The federal government is also moving to regulate the use of AI in healthcare, including issues of bias and racism. The U.S. Department of Health and Human Services recently adopted a rule aimed at preventing discrimination in healthcare, which contains provisions relating to AI. The rule requires providers to reduce the risk of discrimination relating to the use of AI and other tools used to support diagnosis.
Researchers have raised concerns about the need to remove racism from clinical algorithms, and have also found AI chatbots have produced responses reflecting racial bias.
When asked about the prospect of bias in AI, Healy says, “I think it is a real and legitimate concern.” And it’s one that health systems and hospitals must address, especially in light of federal regulations.
Questions of consent
Hospitals also must wrestle with another issue involving the increasing use of AI: patient consent. Healy says there are some questions regarding consent and AI.
For example, doctors are using AI technologies to record conversations with patients, which can quickly produce records of the patient visit. Healthcare leaders are embracing such tools to ease documentation and administrative burdens on their clinicians.
But as health systems use these tools, they should be thinking about consent. If doctors are using these tools, Healy says, are they getting consent from patients? Should they ask for consent if another clinician enters the room and is part of the patient conversation? Healy says she spoke to someone at an academic health system that is thinking about asking for consent as soon as patients enter the door, because AI is becoming increasingly embedded in the workflows.
In terms of patient care, hospitals and other providers need to be thinking about getting the consent of patients if AI technology is being used to support a diagnosis. Consent requirements are likely to evolve, Healy says.
“We very well may see the patient consent requirements evolve to include a disclosure of the use of AI and the risks and benefits associated with it, including potentially a risk of deep fakes and inaccuracies,” Healy says.
Hospitals also must think about what they will do if they ask for consent to use AI tools to support a diagnosis, and the patient refuses, Healy says.

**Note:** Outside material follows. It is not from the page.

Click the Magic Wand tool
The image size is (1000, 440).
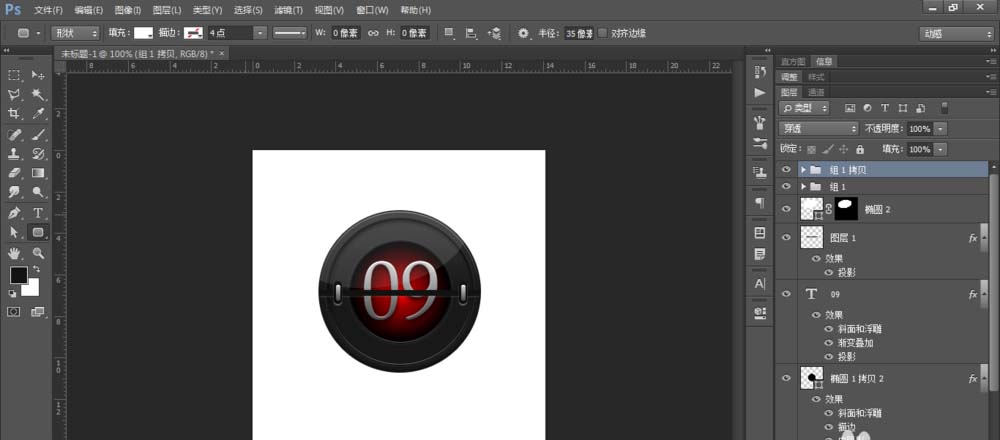(x=38, y=94)
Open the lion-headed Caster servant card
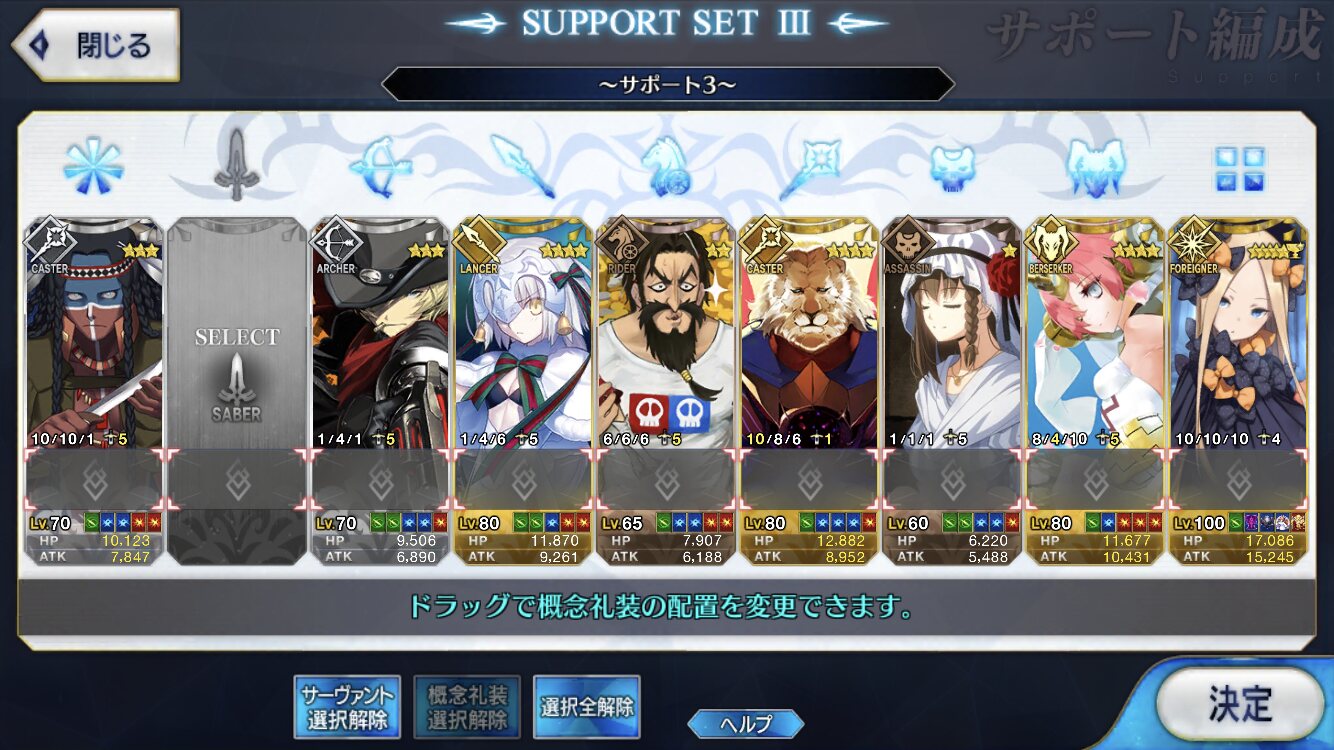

Surveys show Americans are still a bit leery of the use of AI in patient care. A KPMG survey of consumers found a majority of Americans have optimism about the use of generative AI to answer questions virtually or schedule appointments, but only a third of respondents (33%) said they were optimistic about AI leading to a better diagnosis.
What hospitals should be doing
Hospitals and health systems are going to have to understand the new legal landscape regarding AI.

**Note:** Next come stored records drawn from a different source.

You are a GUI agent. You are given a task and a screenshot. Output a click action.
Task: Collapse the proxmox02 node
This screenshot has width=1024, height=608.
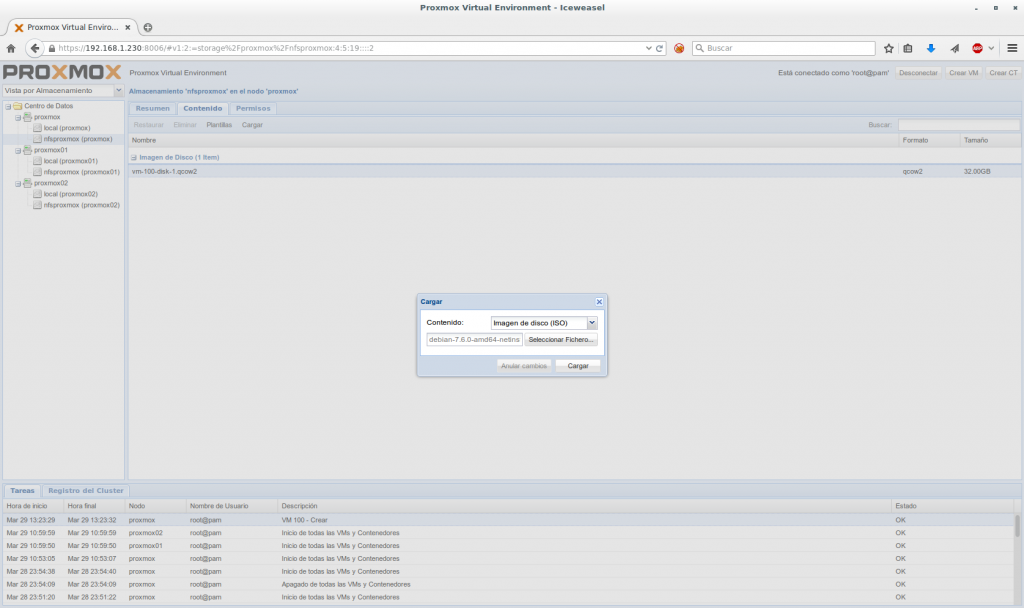click(18, 183)
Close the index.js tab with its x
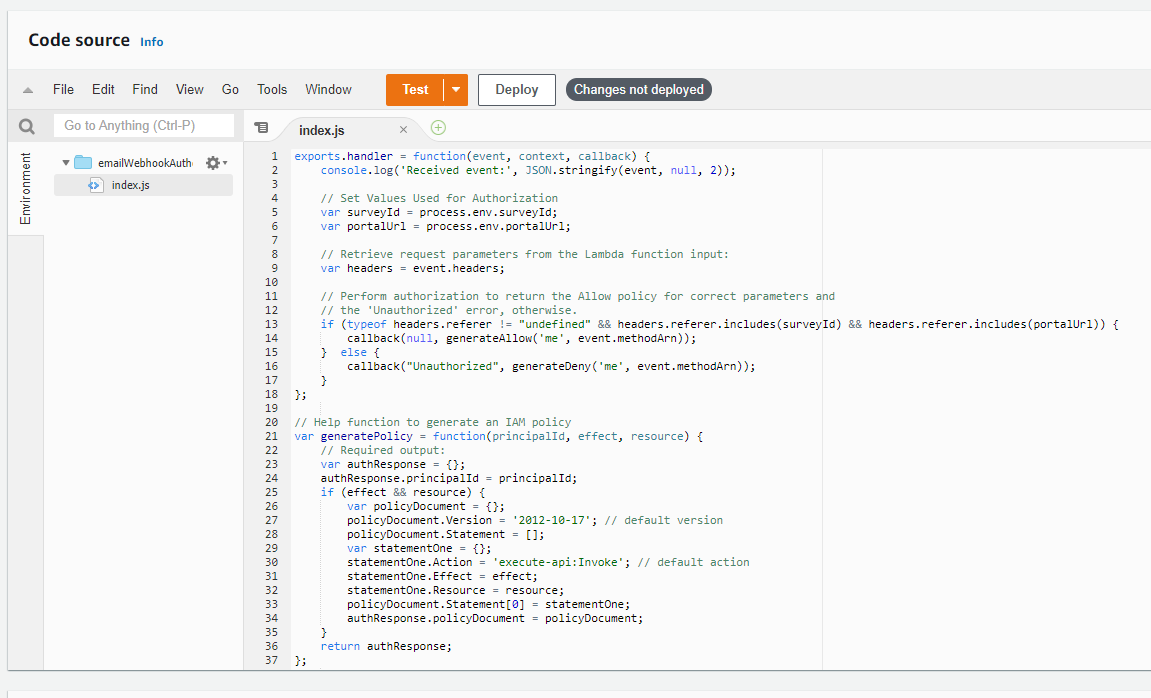This screenshot has width=1151, height=698. click(403, 129)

“They need to develop policies and procedures to comply with the laws and regulations,” Healy says.
Hospitals should do an inventory of the AI tools that they are using, and make sure staff members are up to speed on regulations that apply to those tools, she suggests. Health systems also will need to monitor those tools for non-compliance with regulations.
“I do think they want to think about where AI, and how AI, is used in their organizations,” Healy says. “And I think they want to assemble a team to start to look at the legal issues as well as the operational issues. And I think they want to do that with real regularity, and just be sensitive to the potential positive and negative impact of AI.”
Health systems need to develop strong governance policies, and they should have teams looking at AI issues. Healy suggests hospitals should form multi-disciplinary teams that include members from different parts of the organization.
Hospital CEOs should identify “who should have eyes on this issue.”
“There's so many different issues involved, and I think identifying those issues and then identifying point people to keep an eye on the issue would be something that I would suggest,” Healy says.